BRANO FORNITO -
Non torno spesso al nord, quindi per me è sempre un bel momento rientrare nella mia cameretta e rivivere uno a uno quei ricordi che sembrano così lontani.
In questi giorni comunque ho notato che dalla città più grande al paese più piccolo l’aria natalizia si sente ogni giorno di più: tra luci, decorazioni e Babbi Natale che rischiano la vita appesi ai balconi, non vi è persona che per almeno un istante non abbia sentito questo magico spirito avvicinarsi al suo cuore.
Ricordo che da bambina, poco dopo la cena della Vigilia, mi affacciavo alla finestra con mio nonno ed esclamavo “Nonno, nonno! Guarda, ho visto la slitta!” e quest’ultimo faceva finta di cercarla tra le stelle. Babbo Natale è stato sicuramente la figura più magica della mia infanzia: scrivevo sempre la letterina e lasciavo latte e biscotti davanti al caminetto del mio salotto ogni 24 dicembre. A essere sincera, ho continuato a sperare nella sua effettiva esistenza fino a 12 anni (da brava credulona quale sono) e quando, ahimè, ho aperto gli occhi, ho sentito un po’ di magone pesarmi nel petto.
Tutti conosciamo la sua storia: questo magico signorotto che, nel suo villaggio situato nel Circolo Polare Artico, si occupa di procurare i regali a tutti i bambini del mondo e consegnarli nella notte tra il 24 e il 25 dicembre.

Righe di dati
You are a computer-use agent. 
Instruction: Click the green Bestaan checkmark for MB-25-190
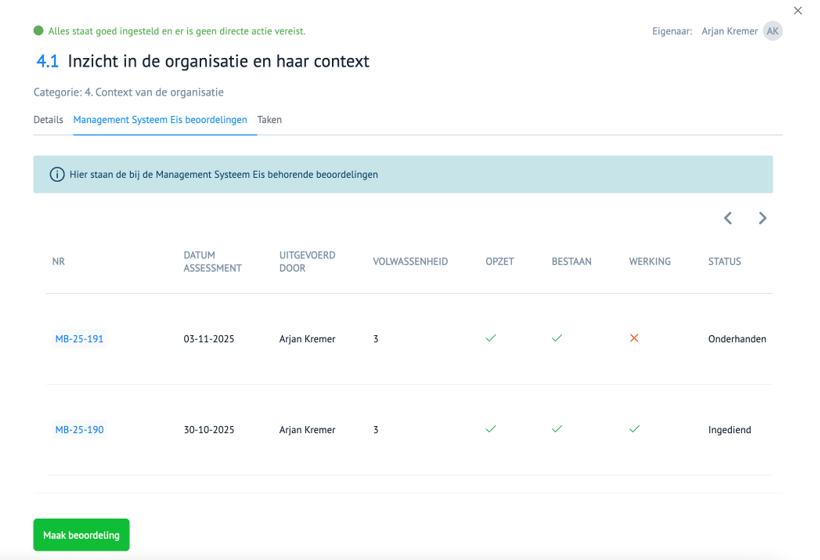pyautogui.click(x=557, y=429)
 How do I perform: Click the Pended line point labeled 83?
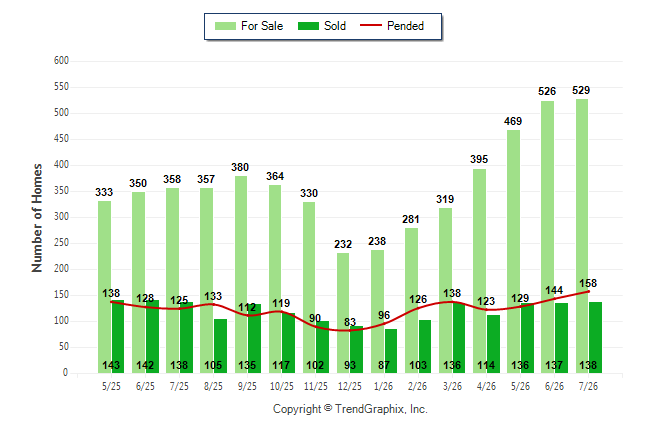tap(350, 330)
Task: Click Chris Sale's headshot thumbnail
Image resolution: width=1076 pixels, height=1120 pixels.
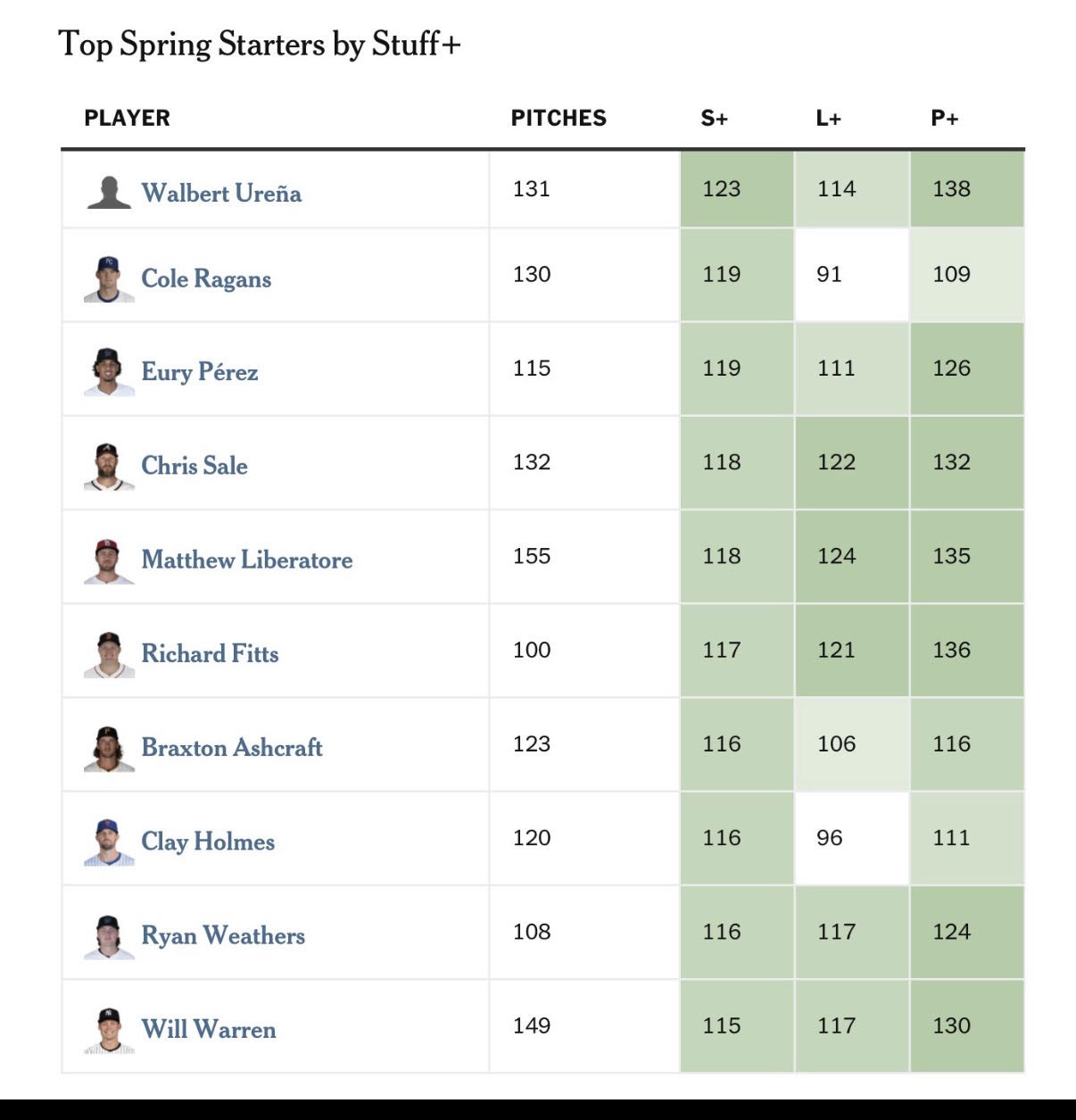Action: [109, 466]
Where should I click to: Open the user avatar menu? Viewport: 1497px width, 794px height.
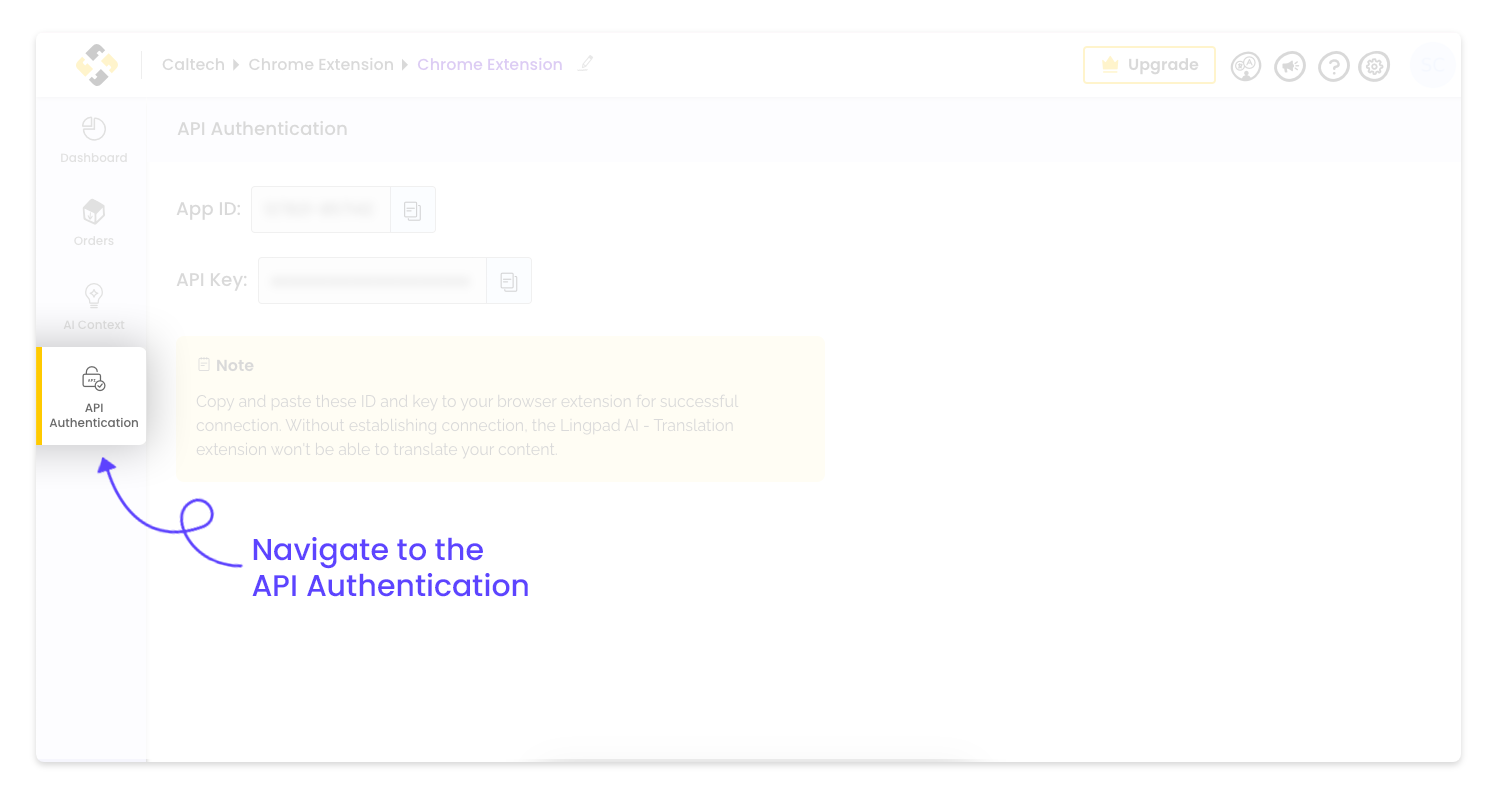coord(1433,65)
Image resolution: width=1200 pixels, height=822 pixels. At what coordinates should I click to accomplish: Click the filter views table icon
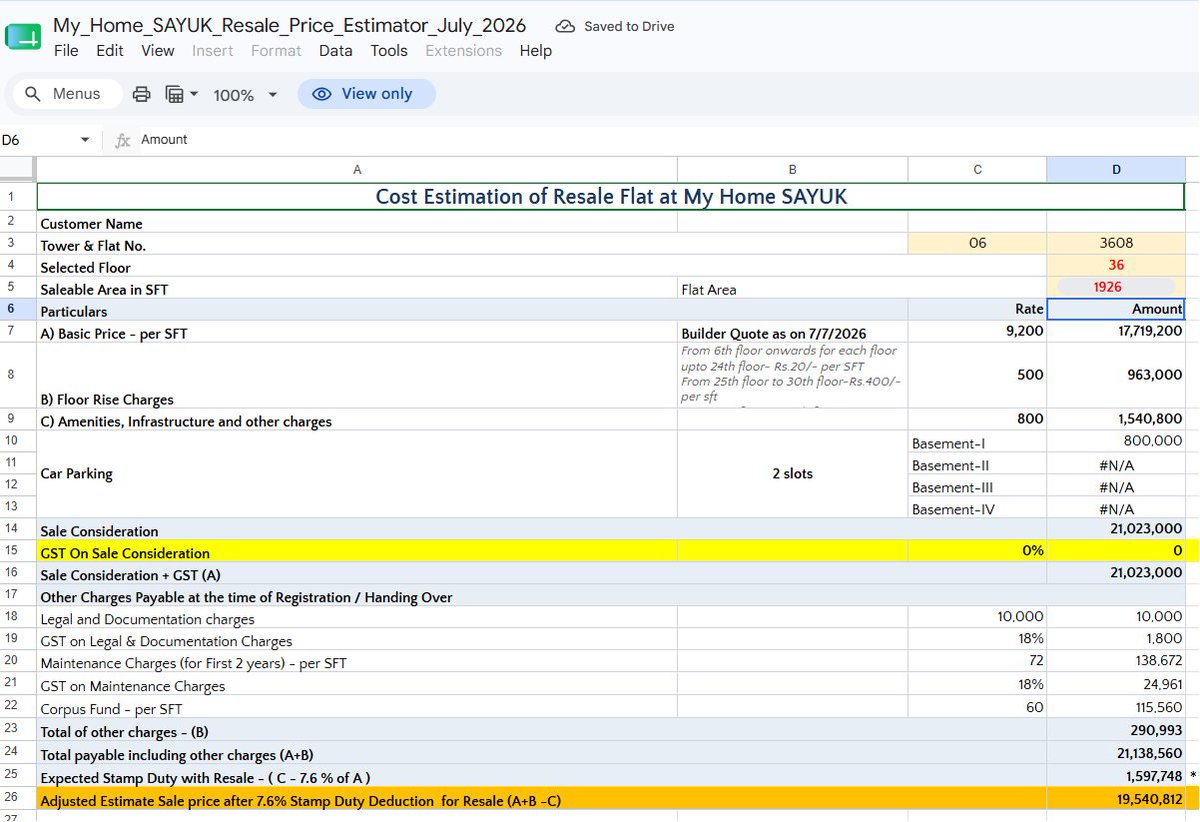tap(174, 94)
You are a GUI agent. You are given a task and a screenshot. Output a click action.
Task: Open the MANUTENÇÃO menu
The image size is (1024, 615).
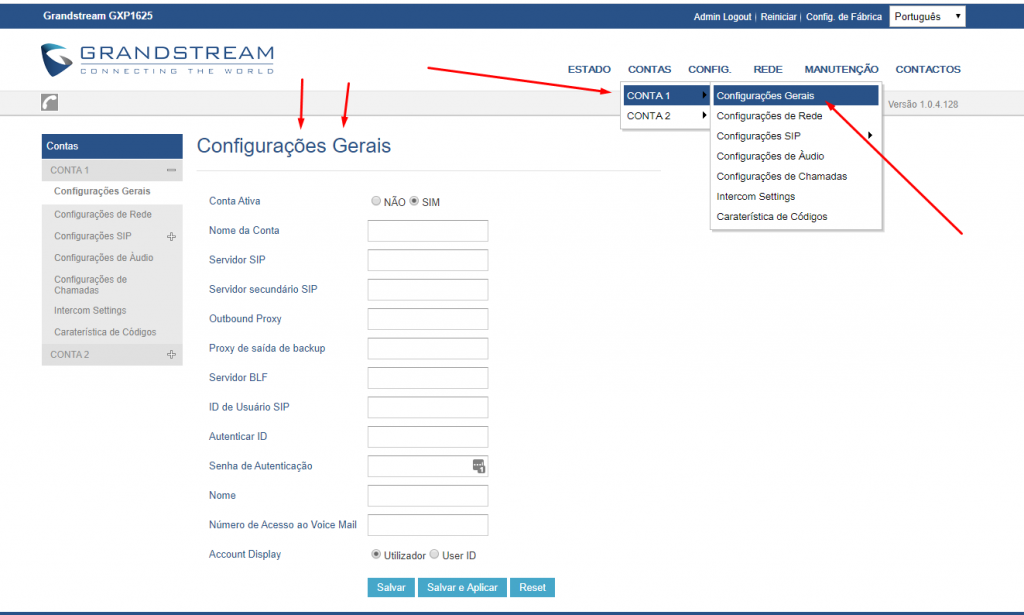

COMPITI DA SVOLGERE -
- 1) Elenca le cose che, secondo il brano, fanno sentire l'aria natalizia dalla città più grande al paese più piccolo.
- 2) Fino a quale età chi scrive il brano ha sperato nell'esistenza di Babbo Natale?
- 3) Riscrivi per favore tutto il brano da "In questi giorni" fino a "al suo cuore.", sostituendo "balconi" con "tetti".
Per rispondere basati soltanto sul brano.

RISPOSTE SVOLTE -
- 1) Luci; decorazioni; Babbi Natale appesi ai balconi.

- 2) Fino a 12 anni.

- 3)
In questi giorni comunque ho notato che dalla città più grande al paese più piccolo l’aria natalizia si sente ogni giorno di più: tra luci, decorazioni e Babbi Natale che rischiano la vita appesi ai tetti, non vi è persona che per almeno un istante non abbia sentito questo magico spirito avvicinarsi al suo cuore.